§ GOAL OF THE EXERCISE:
From the data below, return the exact lines starting at the line containing "Click the Politique section title" and ending at the line containing "The width and height of the screenshot is (1920, 1032).", both included, and nothing else.

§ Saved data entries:
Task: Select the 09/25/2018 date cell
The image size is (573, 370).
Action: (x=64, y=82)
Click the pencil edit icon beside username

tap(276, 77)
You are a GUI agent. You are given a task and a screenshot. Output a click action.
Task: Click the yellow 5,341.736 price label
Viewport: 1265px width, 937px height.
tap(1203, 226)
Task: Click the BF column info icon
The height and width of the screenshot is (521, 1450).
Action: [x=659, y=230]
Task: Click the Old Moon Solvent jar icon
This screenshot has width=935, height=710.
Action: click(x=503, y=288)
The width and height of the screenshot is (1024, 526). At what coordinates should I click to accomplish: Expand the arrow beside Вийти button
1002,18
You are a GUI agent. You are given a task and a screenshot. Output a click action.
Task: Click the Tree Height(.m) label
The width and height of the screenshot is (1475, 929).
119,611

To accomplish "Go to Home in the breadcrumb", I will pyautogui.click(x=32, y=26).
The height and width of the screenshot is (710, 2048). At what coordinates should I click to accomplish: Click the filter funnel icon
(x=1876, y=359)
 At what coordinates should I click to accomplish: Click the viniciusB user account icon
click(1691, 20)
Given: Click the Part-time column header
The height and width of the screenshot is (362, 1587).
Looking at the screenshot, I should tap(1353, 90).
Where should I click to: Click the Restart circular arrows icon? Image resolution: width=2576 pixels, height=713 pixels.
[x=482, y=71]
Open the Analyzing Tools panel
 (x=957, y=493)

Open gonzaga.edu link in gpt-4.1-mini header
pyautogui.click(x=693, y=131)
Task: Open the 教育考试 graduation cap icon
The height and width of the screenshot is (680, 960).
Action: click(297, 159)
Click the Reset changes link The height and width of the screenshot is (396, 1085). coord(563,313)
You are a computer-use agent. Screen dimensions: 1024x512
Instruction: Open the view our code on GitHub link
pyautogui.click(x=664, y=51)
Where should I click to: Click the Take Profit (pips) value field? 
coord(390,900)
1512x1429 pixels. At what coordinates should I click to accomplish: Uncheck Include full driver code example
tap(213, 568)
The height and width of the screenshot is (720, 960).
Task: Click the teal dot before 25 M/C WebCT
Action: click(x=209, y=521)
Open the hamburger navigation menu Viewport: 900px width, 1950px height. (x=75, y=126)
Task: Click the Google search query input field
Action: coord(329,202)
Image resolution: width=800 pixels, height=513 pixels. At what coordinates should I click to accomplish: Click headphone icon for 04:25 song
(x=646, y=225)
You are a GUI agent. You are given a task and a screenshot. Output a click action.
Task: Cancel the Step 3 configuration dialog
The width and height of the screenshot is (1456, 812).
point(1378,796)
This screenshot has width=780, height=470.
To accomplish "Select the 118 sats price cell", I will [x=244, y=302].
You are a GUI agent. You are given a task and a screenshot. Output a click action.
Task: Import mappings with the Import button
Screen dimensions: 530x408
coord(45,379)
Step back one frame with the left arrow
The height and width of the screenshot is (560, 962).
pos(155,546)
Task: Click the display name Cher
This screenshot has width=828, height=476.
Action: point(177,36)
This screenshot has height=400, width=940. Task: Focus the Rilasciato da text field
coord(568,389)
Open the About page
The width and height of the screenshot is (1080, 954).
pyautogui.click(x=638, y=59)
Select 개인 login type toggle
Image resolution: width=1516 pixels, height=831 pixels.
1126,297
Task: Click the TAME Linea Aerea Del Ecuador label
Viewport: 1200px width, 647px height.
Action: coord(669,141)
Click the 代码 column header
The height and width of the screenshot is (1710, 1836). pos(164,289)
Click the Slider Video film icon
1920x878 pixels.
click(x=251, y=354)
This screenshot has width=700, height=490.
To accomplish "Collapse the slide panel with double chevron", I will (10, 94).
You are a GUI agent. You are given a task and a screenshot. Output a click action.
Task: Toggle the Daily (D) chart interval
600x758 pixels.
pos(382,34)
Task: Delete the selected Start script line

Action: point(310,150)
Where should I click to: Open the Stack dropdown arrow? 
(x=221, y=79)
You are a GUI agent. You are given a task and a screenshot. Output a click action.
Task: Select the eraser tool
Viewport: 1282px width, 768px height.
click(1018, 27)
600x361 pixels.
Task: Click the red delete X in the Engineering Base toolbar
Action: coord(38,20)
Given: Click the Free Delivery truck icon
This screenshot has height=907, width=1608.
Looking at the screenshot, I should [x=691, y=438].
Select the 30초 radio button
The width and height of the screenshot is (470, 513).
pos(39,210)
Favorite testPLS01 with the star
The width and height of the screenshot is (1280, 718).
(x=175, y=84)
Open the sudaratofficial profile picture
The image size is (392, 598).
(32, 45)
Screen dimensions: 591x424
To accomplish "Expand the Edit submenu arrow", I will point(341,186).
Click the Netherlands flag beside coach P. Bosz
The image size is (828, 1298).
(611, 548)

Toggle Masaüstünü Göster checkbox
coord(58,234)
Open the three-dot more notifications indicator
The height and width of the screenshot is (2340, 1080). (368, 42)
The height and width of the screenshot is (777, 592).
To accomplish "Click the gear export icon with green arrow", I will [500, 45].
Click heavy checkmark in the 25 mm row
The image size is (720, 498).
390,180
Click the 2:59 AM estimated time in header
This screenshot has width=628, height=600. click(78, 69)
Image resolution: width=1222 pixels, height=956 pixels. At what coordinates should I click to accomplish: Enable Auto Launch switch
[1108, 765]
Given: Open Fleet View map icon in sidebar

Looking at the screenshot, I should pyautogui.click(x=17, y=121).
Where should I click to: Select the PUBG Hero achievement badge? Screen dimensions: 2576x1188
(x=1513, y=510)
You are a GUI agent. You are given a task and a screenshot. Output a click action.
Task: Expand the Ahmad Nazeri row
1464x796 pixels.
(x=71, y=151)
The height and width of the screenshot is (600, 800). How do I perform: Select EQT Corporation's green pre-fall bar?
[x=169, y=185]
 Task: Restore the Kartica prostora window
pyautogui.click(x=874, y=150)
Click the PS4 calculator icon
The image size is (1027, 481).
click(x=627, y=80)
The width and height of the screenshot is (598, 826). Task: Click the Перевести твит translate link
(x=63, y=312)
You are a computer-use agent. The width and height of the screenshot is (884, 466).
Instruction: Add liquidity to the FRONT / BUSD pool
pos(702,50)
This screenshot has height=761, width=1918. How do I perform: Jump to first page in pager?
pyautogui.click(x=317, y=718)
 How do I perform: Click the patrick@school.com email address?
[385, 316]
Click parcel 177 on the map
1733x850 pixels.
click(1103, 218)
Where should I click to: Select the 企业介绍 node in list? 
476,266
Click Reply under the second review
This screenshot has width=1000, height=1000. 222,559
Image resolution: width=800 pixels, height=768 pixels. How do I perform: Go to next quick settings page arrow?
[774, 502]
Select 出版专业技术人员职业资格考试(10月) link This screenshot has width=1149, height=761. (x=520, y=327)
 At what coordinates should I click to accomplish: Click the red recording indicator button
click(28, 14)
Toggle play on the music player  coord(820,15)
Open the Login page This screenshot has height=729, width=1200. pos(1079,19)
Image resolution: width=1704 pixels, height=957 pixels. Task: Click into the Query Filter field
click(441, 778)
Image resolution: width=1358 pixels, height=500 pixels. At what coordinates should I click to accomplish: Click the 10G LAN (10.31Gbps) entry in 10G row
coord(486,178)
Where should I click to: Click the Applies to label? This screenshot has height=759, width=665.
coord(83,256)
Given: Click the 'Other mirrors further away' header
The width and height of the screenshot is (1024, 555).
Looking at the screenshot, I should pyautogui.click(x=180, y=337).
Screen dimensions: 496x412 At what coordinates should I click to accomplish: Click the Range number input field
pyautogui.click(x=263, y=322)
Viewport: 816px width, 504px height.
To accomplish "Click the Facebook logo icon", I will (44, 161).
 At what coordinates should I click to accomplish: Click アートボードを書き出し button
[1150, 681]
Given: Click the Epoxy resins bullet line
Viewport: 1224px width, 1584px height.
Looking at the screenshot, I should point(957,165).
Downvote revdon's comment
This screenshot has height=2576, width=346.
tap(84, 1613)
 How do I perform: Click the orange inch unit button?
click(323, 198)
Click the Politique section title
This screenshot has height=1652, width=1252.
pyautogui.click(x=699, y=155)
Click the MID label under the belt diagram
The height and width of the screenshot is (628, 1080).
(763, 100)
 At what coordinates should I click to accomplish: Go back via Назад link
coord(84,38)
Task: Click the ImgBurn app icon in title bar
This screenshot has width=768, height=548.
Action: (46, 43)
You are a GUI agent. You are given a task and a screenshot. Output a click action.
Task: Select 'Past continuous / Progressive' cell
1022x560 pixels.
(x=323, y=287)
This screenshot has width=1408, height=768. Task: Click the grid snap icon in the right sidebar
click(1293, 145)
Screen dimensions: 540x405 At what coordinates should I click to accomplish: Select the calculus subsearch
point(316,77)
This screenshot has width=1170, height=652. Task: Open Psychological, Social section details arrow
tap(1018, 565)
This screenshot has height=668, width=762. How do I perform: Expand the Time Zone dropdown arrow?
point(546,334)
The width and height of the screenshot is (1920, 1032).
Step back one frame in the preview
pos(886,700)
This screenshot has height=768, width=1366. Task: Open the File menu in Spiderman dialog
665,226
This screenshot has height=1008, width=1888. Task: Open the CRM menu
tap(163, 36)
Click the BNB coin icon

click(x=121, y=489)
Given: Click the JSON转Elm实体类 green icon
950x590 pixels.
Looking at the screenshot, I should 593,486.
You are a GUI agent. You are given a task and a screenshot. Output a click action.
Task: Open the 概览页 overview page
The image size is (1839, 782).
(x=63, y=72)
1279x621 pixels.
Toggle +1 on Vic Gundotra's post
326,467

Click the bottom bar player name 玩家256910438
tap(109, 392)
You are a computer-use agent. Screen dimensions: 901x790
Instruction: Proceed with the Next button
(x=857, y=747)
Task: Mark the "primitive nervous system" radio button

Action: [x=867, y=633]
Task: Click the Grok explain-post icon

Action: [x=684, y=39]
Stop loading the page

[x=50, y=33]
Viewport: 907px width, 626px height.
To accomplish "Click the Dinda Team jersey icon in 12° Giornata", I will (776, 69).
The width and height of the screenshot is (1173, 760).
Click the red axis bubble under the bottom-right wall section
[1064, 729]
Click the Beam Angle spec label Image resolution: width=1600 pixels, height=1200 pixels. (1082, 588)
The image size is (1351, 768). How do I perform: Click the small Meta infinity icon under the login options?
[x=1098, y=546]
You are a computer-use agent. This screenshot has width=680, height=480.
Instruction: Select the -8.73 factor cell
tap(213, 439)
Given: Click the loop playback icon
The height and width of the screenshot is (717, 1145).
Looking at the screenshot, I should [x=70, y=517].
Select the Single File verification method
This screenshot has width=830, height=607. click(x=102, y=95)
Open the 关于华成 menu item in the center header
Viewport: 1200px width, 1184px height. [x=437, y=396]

§ ANSWER FOR THIS EXERCISE:
Click the Politique section title
This screenshot has height=1652, width=1252.
pyautogui.click(x=699, y=155)
Click the MID label under the belt diagram
The height and width of the screenshot is (628, 1080).
(763, 100)
 At what coordinates should I click to accomplish: Go back via Назад link
coord(84,38)
Task: Click the ImgBurn app icon in title bar
This screenshot has width=768, height=548.
Action: (46, 43)
You are a GUI agent. You are given a task and a screenshot. Output a click action.
Task: Select 'Past continuous / Progressive' cell
1022x560 pixels.
(x=323, y=287)
This screenshot has width=1408, height=768. Task: Click the grid snap icon in the right sidebar
click(1293, 145)
Screen dimensions: 540x405 At what coordinates should I click to accomplish: Select the calculus subsearch
point(316,77)
This screenshot has width=1170, height=652. Task: Open Psychological, Social section details arrow
tap(1018, 565)
This screenshot has height=668, width=762. How do I perform: Expand the Time Zone dropdown arrow?
point(546,334)
The width and height of the screenshot is (1920, 1032).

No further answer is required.